昨年は震災、原発事故また国際的には経済問題が大きく取り上げられ荒波に翻弄される木の葉のように我々の暮らしそのものが影響を受けました。
また藤原歌劇団中興の祖とも言うべき五十嵐先生の突然のご他界という悲しい出来事もあり波乱万丈の一年でした。2012年が平穏な年であってほしいと考えるのは万人の願いだと思いますが社会そのものが激変している中、我々もその変化に遅れない対応が必要になってきます。
リクルートの江副氏がJOFの理事長だった時に『歌い手は商品なのだから、商品が自分でチケットを売りに行く必要はない』とおっしゃったことが耳に焼き付いています。しかし、当時はバブル真っ盛りの時代で、公演すればチケットは売れるという状況でした。その当時の感覚で事業をしていてはいけないという反省を感じています。
昨年来、かなり大胆な発想の転換を行い団会員企画コンサートのような新しいプログラムも生まれました。また主催公演でも「ルチア」「セビリャの理髪師」共に高い評価をいただきました。現在、3月の公演「フィガロの結婚」に向けて充実した稽古が進んでおります。先月、演出家のマルコ・ガンディーニが来日し自らイタリア語のディクション指導を行い出演者全員が参加し、質の高い公演をめざしております。
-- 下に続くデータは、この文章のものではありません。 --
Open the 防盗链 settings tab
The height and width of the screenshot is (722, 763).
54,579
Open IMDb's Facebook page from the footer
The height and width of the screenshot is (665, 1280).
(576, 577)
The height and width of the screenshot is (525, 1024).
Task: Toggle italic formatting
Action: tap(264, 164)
長期的な展望としては優秀な人材を海外に送り出せるシステムを構築すると同時に、海外公演も視野に入れて一層の飛躍をめざしたいと考えております。本年もどうぞよろしくお願いいたします。
藤原歌劇団公演監督
岡山 廣幸
新年おめでとうございます。
皆様も良き年をお迎えの事と思います。
昨年は思いもかけず、日本人としてのアイデンティティを問われることとなりましたが、本年は気分を一新、あらたな気持ちで皆様と共に元気で活動を続けたいと願っております。
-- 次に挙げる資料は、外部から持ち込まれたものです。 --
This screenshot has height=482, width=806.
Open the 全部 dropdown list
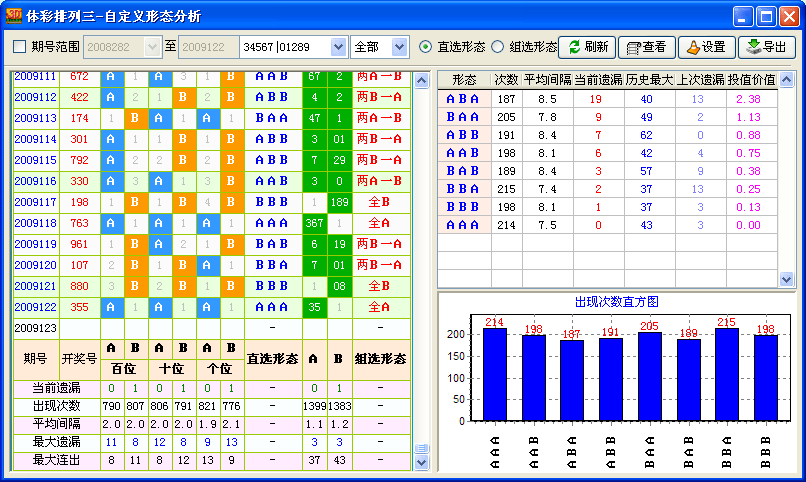click(x=400, y=47)
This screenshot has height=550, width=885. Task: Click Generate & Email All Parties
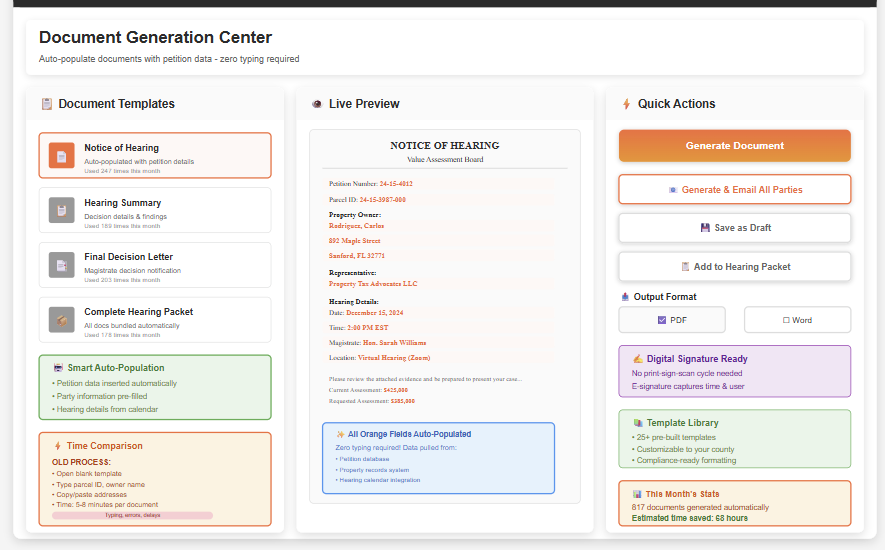pyautogui.click(x=734, y=189)
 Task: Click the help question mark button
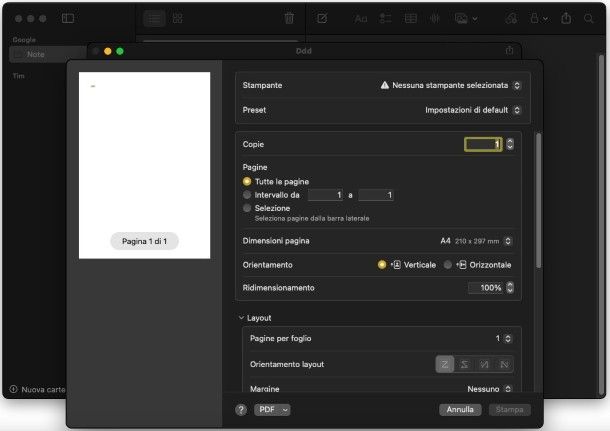point(241,410)
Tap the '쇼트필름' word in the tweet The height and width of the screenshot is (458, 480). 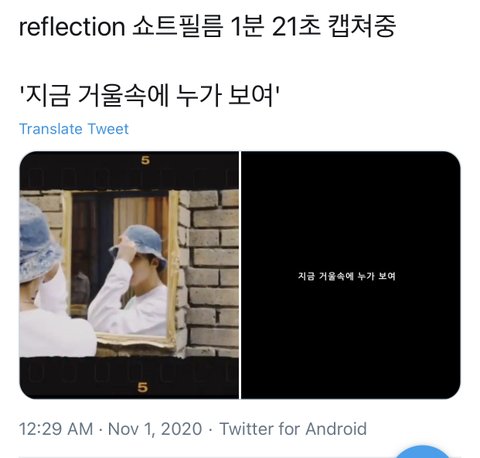coord(177,26)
一月二十一日、二十二日と委嘱オペラ「高野聖」を公演しますが、これは「日本オペラシリーズ」(一九六五年開始。現在七三回)で生み出した三十曲目の作品となります。
この事業は文化庁助成による地域の音楽活動の活性化を目的とするもので、原作の泉鏡花の生地である金沢の熱い思い、それに賛同頂いた高岡、そして国民オペラの創造を願う日本オペラ協会、三者による「共同制作公演」として行われるもので、その目的に応じ、地域の活力を積極的に活用、演奏は「オーケストラ・アンサンブル金沢」。オーディションによりキャストの一部、合唱を起用、オーケストラは当然としても、合唱メンバーの意欲と集中力は見事に舞台を支えてくれました。(東京公演は日本オペラ協会合唱団による。)
既に北陸シリーズとして、昨年十二月九日金沢で幕を開け、十二日高岡での公演を行っています。(共に二十二日キャストによる。)
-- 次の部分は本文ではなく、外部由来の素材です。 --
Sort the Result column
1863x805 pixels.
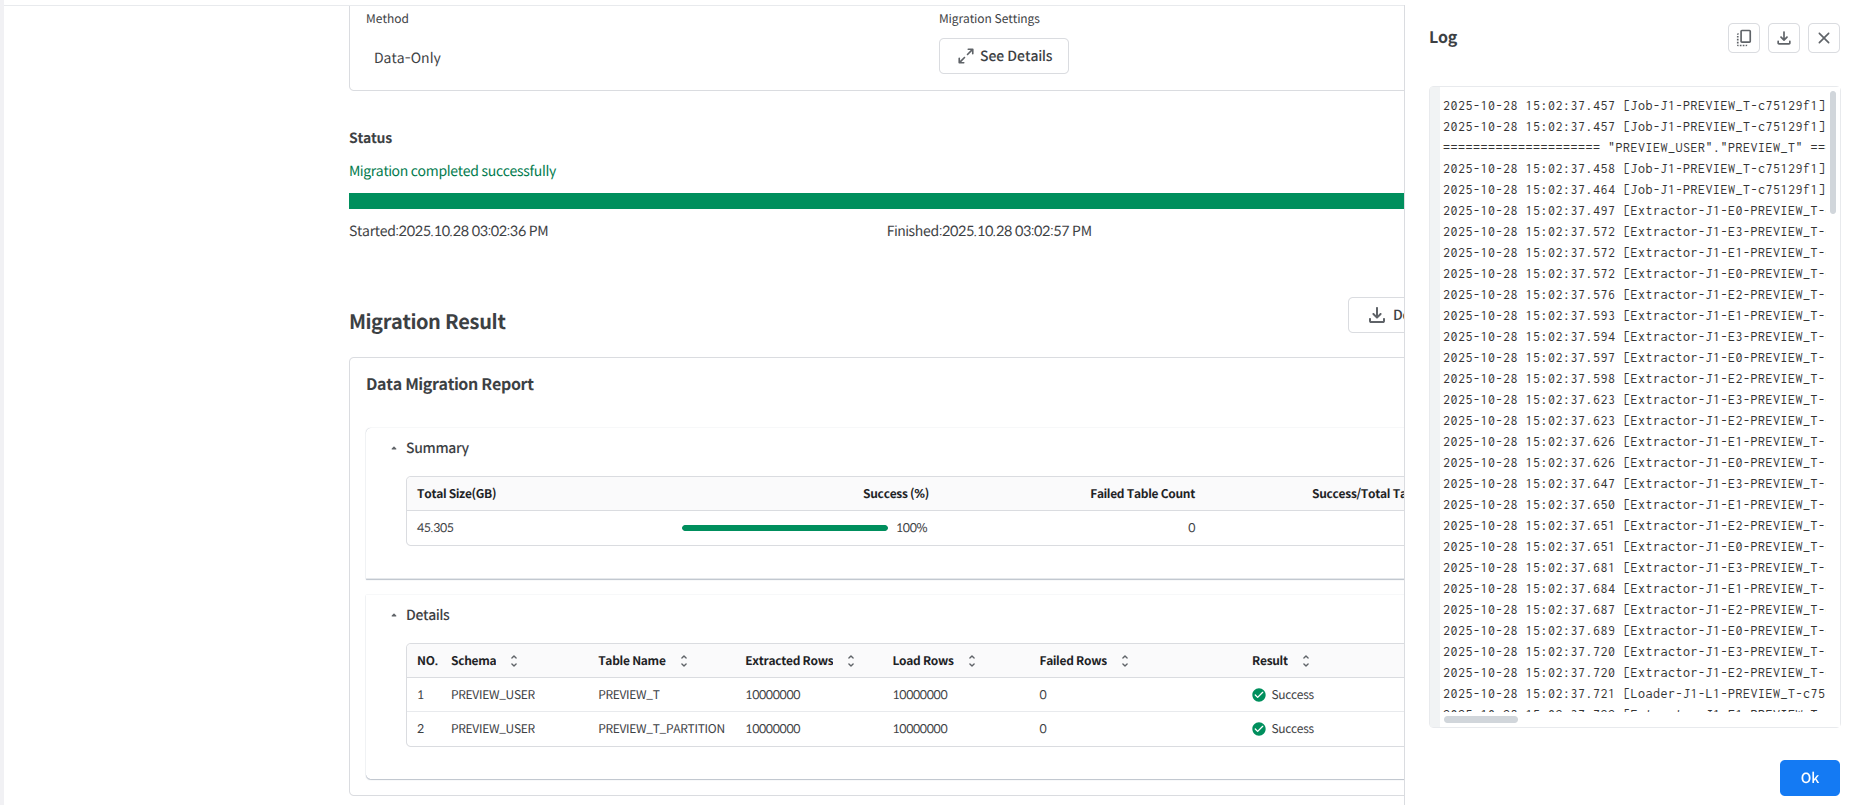coord(1306,661)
地域発信のオペラとして、関心も高く、金沢、高岡共に市長もご来場、満席の観客の期待、特別な緊張感の中での開幕でしたが、幸い作品、演奏、舞台形象共に極めて高い評価を得ています。
二十世紀の作曲語法によるオペラは極めて難易ですが、キャストはよく対応し、真摯な努力により確かな演奏を示してくれました。現在の歌手たちの潜在的能力、集中力を改めて認識すると共に、それを支える組織の在り方、特にコレぺティ、副指揮による音楽スタッフの理念に基づく、献身的な努力の重要性を意識、今後のオペラ制作の指針と心しています。
作品に対する論議はすべての公演終了してからのことになるのですが、金沢、高岡公演において池辺さんのオペラを演劇の一部と位置づけ(ドラマの進行を第一義とする)ドラマと密着、オスティナートによるトランス効果、高度な歌唱テクニック、豊潤なオーケストレーションによる語法は金沢・高岡の公演でも観客に自然に受け入れられ、感動を与えていました。多少の改訂を口にしておられますが、日本オペラのレパートリーとして貴重な存在となることは間違いないと確信しています。
これまでも多くの作品を生み出してきましたが演奏されなくては普及が望めないわけで、可能な限り再演をおこない改訂を加え、完成度を高め資料を整えてきました。このオペラも大切なレパートリーとして公演機会の広がりを願っています。
二十四年度の事業としては四月に「歌まつり」を企画しています。他幾つかの企画が提案をされていますが現在未定です。財団事業活性化のためにも是非皆様の積極的な希望、提案を取り上げていきたいと思いますので遠慮なく御意見をお寄せ下さい。